> _AIM OF THE TASK_
Using the records below, output the stretch that opens with the line containing "Go to API permissions" and closes with the line containing "The width and height of the screenshot is (1407, 761).", exactly and including both lines, with nothing more.

> _MATERIAL PROVIDED_
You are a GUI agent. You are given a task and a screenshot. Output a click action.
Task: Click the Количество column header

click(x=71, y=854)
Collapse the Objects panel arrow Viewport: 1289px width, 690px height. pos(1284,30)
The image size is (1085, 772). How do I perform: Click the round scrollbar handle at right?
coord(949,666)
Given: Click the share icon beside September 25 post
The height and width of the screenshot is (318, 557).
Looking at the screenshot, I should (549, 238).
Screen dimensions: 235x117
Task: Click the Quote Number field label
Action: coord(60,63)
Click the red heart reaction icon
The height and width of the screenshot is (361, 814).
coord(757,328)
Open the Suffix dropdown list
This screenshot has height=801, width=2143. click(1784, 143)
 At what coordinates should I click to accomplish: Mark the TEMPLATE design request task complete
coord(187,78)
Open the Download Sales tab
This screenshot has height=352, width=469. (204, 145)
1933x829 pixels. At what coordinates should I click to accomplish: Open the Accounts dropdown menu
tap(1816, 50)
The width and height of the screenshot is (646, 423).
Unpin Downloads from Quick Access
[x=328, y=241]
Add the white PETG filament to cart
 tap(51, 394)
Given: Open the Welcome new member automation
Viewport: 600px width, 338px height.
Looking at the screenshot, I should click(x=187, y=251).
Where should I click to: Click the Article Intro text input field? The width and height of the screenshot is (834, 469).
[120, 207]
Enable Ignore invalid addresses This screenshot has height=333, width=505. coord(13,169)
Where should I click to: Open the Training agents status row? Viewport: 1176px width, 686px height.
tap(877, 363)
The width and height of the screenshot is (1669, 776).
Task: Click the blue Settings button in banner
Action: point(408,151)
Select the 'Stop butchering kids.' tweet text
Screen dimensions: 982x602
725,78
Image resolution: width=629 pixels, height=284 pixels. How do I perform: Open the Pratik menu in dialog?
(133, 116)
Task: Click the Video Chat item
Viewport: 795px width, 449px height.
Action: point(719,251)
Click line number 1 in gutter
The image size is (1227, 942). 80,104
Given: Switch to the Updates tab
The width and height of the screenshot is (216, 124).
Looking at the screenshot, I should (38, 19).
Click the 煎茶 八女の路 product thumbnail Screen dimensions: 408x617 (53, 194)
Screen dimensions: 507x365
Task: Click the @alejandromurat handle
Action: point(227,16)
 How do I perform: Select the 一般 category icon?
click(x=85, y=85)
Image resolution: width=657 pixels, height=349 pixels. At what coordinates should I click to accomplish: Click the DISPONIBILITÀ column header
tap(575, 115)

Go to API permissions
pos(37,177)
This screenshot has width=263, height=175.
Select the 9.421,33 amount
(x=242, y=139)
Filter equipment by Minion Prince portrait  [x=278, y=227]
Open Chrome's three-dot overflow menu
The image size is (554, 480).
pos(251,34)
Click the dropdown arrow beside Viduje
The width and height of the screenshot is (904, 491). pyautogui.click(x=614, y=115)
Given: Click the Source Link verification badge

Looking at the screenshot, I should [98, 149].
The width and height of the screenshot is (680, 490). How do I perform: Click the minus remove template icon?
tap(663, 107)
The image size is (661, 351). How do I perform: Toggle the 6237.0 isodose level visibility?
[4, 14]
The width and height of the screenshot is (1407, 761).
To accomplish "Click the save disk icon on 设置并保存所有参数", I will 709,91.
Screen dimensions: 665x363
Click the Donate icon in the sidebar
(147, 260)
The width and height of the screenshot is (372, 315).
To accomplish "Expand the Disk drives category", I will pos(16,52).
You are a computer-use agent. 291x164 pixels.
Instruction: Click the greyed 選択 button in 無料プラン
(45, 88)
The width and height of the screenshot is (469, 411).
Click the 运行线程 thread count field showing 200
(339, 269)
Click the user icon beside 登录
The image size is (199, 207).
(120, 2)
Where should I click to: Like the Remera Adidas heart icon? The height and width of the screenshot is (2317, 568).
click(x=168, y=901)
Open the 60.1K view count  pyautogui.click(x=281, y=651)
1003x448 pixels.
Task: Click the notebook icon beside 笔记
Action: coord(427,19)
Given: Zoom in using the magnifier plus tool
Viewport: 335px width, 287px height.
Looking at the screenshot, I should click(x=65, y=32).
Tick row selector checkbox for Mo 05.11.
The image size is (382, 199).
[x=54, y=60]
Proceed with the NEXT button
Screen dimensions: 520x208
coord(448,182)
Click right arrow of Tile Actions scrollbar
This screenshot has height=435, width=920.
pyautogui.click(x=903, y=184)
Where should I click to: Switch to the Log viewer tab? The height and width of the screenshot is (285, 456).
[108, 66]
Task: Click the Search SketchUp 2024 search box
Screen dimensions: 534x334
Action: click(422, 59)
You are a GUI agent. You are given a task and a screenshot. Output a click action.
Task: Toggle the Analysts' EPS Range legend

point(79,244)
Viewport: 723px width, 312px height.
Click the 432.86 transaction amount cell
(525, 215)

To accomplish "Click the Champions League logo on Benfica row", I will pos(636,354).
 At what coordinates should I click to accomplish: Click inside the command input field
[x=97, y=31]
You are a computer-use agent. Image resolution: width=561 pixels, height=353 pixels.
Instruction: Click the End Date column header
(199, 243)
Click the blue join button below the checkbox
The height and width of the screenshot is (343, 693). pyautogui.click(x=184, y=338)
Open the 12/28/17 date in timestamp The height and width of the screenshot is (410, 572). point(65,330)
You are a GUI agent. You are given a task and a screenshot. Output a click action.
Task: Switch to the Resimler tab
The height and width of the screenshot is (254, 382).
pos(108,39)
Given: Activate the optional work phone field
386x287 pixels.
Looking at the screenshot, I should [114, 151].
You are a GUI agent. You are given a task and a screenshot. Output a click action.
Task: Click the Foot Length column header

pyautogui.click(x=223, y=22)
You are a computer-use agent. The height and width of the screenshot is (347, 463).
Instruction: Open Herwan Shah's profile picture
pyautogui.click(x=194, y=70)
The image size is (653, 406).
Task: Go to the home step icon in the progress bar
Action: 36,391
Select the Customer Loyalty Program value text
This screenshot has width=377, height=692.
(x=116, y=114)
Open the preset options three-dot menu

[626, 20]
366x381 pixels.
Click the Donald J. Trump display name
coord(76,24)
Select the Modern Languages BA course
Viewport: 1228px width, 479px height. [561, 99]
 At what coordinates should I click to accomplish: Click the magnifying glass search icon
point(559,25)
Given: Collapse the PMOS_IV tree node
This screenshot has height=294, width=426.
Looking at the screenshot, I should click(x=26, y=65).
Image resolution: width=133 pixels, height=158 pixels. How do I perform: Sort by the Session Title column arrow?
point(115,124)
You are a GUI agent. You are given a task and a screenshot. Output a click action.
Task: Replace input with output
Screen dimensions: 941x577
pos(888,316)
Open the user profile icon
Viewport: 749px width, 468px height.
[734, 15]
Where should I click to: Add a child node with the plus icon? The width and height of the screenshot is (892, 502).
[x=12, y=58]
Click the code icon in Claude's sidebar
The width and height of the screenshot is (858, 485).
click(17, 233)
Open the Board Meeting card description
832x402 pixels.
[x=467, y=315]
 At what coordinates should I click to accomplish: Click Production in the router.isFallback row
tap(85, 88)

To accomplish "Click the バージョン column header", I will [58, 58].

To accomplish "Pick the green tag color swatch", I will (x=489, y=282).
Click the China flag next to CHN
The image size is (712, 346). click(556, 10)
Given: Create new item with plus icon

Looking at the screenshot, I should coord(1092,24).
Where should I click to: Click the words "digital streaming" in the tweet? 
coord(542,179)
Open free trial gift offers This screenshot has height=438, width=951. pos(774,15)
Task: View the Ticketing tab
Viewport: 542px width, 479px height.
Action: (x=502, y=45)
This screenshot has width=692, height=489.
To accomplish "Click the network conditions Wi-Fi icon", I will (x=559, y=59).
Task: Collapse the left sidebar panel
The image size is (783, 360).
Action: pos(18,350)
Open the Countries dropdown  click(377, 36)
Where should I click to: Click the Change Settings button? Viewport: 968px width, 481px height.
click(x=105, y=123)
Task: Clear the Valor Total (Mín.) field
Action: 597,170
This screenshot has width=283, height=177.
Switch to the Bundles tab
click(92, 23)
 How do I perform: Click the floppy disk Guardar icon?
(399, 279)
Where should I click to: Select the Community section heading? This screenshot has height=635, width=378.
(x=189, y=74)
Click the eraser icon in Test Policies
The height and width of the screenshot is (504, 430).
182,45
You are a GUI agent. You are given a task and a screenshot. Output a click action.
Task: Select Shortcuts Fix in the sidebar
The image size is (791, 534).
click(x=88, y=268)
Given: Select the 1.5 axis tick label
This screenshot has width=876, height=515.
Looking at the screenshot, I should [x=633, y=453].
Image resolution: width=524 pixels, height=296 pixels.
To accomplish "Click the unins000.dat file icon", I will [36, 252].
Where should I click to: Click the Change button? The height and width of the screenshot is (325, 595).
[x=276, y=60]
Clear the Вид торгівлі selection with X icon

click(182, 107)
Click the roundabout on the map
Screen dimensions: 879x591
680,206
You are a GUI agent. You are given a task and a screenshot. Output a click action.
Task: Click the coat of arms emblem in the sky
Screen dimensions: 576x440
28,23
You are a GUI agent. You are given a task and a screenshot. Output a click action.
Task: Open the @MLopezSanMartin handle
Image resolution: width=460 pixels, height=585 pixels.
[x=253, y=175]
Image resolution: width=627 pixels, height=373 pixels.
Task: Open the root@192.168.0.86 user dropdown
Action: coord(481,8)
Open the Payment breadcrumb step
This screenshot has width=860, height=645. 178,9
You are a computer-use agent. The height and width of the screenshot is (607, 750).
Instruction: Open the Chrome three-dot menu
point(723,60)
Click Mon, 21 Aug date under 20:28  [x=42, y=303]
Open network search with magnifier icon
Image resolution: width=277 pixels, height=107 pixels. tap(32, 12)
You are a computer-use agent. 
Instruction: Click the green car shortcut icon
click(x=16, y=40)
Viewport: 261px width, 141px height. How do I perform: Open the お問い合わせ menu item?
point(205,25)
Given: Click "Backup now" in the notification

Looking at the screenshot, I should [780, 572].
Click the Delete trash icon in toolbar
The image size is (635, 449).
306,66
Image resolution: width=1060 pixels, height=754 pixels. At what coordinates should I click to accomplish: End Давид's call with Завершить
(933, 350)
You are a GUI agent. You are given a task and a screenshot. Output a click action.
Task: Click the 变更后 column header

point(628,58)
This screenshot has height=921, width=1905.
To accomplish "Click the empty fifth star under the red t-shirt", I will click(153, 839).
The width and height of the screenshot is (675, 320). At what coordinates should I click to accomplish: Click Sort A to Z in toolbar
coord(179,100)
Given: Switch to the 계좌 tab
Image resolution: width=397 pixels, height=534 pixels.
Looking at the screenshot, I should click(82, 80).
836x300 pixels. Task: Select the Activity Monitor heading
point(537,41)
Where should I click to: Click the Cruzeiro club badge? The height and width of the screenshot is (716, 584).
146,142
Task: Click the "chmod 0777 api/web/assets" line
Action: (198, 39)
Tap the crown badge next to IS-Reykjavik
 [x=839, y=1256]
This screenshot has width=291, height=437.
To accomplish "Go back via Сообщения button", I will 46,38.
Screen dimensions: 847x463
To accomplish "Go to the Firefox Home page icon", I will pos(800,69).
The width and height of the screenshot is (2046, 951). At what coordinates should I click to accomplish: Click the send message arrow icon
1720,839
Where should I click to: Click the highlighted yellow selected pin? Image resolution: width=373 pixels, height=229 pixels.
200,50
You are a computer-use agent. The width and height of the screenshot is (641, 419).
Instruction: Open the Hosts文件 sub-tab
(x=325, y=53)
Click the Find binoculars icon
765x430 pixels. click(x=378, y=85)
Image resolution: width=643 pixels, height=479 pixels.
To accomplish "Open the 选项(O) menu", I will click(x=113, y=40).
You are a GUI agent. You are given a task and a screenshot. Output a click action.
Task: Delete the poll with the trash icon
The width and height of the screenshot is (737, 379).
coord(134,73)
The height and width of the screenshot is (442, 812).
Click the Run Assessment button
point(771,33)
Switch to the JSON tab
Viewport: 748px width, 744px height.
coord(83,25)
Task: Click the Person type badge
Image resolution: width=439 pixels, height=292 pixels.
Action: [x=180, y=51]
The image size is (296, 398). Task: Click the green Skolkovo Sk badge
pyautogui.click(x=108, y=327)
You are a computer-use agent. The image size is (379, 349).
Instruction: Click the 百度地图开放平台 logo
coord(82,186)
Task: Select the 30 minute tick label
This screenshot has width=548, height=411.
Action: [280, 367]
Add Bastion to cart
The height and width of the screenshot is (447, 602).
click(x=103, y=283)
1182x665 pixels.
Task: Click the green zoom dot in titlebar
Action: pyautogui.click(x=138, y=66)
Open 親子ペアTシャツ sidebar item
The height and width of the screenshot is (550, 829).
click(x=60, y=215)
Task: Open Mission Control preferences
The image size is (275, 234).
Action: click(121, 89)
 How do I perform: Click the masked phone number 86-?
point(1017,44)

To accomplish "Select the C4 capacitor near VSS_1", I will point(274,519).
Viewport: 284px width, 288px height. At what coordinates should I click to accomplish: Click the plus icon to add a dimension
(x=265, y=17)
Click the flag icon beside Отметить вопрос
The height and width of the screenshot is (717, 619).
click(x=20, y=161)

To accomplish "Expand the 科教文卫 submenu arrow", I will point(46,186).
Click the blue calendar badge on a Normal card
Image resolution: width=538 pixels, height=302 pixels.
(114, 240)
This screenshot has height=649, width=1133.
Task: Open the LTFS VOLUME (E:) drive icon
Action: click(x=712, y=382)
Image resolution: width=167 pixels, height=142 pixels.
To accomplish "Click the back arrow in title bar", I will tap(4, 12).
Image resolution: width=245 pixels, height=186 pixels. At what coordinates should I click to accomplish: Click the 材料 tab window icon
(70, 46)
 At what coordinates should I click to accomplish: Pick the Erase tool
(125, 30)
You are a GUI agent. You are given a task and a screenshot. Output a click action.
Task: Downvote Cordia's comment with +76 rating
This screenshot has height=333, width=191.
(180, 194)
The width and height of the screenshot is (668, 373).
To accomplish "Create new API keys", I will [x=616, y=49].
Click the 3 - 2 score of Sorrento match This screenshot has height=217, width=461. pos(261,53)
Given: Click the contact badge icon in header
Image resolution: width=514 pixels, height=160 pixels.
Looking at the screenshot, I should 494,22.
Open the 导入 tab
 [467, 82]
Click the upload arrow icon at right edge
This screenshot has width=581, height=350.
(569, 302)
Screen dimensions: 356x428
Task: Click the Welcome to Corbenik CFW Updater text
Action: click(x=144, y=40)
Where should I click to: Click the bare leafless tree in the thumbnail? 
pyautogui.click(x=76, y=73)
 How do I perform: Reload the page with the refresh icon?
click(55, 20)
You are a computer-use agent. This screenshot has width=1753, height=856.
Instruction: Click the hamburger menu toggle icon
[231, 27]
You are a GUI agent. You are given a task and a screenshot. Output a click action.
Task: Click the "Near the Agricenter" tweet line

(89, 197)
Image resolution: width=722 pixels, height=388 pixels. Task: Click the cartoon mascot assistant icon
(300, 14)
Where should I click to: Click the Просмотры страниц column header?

> _TASK ANSWER_
Go to API permissions
pos(37,177)
This screenshot has width=263, height=175.
Select the 9.421,33 amount
(x=242, y=139)
Filter equipment by Minion Prince portrait  [x=278, y=227]
Open Chrome's three-dot overflow menu
The image size is (554, 480).
pos(251,34)
Click the dropdown arrow beside Viduje
The width and height of the screenshot is (904, 491). pyautogui.click(x=614, y=115)
Given: Click the Source Link verification badge

Looking at the screenshot, I should [98, 149].
The width and height of the screenshot is (680, 490). How do I perform: Click the minus remove template icon?
tap(663, 107)
The image size is (661, 351). How do I perform: Toggle the 6237.0 isodose level visibility?
[4, 14]
The width and height of the screenshot is (1407, 761).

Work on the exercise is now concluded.